The removal of acid gases such as H.sub.2 S, CO.sub.2, and COS and the like from natural and synthetic gases, including hydrogen, to improve their quality is a widely practiced technology employing many different processes based on chemical reactant and physical absorption characteristics of these acid gases with both liquids and solvents. However, one of the most widely used processes employs nitrogenous alcohols (amino alcohols) alone or in combination with one or more chemical reactants or physical absorbents such as sulfolane. These products of the reaction as well as the absorbents of course must be regenerated, freed of the acid gas, and be reused to absorb the acid gases from the natural or synthetic gas in a cyclical process. During regeneration some of the amino alcohols undergo cyclization in the presence of and in reaction with CO.sub.2 to the corresponding oxazolidinone which is difficult to reform into the amino alcohol and release the CO.sub.2 during regeneration. The so-formed cyclic amine which remains unchanged creates a waste product of these unusable heavy materials which must be purged from the system to prevent their build-up.
A recent U.S. Pat. No. 3,658,462 addressed itself to a process to regenerate the amino alcohol in large quantities. However, 1 mol of salt per mole of waste cyclical product processed are formed thus while removing the waste product and regenerating the amino alcohol the salt creates a disposal problem.

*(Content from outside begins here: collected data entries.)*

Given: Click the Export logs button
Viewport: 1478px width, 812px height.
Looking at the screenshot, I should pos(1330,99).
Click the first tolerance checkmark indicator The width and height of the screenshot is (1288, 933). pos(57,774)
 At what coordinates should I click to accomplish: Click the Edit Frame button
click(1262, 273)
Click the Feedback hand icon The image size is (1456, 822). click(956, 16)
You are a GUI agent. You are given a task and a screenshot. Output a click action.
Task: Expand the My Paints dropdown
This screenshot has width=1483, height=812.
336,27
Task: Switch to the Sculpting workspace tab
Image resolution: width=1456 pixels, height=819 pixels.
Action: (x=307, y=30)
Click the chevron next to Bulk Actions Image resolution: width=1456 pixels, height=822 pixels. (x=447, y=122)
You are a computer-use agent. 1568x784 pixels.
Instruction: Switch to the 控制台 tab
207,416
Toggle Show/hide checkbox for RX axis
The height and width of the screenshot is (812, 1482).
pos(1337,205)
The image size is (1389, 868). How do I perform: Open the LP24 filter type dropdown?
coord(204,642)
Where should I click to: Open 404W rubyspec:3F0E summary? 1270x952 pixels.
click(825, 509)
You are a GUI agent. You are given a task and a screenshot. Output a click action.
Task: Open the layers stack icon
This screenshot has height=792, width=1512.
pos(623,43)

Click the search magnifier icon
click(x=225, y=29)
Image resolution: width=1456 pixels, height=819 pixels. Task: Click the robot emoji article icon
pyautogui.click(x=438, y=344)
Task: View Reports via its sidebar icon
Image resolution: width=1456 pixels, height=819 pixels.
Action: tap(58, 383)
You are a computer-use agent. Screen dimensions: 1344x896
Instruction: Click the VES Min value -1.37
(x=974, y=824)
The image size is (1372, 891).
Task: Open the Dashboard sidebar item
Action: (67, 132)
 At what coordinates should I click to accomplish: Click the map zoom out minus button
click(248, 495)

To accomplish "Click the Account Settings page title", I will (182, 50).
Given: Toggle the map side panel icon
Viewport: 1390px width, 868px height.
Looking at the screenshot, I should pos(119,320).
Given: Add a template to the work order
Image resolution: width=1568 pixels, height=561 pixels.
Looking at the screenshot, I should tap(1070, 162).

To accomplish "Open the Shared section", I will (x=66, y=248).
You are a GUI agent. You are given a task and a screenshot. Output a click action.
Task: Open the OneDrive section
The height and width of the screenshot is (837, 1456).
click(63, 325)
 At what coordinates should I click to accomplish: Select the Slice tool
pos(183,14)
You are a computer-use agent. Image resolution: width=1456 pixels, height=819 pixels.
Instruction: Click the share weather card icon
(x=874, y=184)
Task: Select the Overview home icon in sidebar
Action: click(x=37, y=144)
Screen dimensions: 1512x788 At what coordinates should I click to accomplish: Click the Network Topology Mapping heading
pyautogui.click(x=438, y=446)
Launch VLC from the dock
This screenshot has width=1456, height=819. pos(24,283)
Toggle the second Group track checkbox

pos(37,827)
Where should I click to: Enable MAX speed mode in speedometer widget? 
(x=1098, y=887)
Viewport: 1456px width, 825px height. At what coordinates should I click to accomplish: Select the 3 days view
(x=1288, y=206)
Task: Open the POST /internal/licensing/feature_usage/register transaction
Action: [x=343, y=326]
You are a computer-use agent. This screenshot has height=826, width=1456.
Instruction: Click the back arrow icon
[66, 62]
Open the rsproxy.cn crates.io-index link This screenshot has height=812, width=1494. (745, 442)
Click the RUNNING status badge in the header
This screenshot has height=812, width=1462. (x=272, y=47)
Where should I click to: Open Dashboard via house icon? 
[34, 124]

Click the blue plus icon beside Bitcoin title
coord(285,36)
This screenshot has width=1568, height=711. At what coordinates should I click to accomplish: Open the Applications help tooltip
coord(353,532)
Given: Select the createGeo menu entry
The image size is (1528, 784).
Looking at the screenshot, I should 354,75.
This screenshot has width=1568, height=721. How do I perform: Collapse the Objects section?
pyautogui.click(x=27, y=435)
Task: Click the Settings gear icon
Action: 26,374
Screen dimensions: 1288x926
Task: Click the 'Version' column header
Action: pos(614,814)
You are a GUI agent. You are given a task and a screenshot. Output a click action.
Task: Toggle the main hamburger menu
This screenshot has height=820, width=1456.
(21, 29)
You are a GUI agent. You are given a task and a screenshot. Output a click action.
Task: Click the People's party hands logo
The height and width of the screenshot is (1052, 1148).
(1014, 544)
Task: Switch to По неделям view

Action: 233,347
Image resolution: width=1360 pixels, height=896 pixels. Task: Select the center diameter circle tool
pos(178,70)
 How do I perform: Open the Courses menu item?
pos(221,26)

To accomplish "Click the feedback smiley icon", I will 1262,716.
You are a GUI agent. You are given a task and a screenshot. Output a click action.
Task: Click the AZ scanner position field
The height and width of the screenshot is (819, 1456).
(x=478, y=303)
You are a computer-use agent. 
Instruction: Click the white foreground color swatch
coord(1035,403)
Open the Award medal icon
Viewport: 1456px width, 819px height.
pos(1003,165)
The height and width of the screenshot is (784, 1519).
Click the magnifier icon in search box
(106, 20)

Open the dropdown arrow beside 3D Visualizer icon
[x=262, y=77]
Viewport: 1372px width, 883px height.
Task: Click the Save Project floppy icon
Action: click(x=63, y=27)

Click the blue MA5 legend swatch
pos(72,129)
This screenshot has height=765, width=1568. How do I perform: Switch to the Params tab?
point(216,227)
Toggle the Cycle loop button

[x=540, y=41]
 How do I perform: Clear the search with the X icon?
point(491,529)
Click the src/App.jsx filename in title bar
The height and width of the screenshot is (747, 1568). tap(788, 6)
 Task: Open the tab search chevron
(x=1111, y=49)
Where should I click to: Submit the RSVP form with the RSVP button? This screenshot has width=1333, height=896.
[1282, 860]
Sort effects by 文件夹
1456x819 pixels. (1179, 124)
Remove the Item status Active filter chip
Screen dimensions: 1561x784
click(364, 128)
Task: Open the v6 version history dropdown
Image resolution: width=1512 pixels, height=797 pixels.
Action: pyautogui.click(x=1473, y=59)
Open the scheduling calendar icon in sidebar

In a similar fashion, UK Pat. No. 1,118,687 describes contacting aqueous amino alcohol containing waste streams from acid gas purification processes with sufficient alkaline reacting potassium compound, e.g., KOH, to cause separation into a purified amine rich phase and an aqueous potassium salt containing phase. French Brevet No. 2,382,922 addresses the same problem of regenerating such amino alcohols from acid gas treatment solutions, by heating same in the presence of water at elevated temperature and pressure, e.g., 200.degree.-300.degree. C. and 10-60 atmospheres. U.S. Pat. No. 4,138,468 describes like regeneration of amino alcohols by heating at 140.degree.-200.degree. C. in the presence of a gross stoichiometric excess of water for extended periods of time, generally at elevated pressure.
It would be, therefore, advantageous to have a process for converting the cyclic nirogen compounds (the oxazolidinones) back to their corresponding amino alcohols without the generation of the large solids volume of the conventional base conversions, without the use of elevated pressure or indeed without any separate step of separating and treating oxazolidinone "bottoms".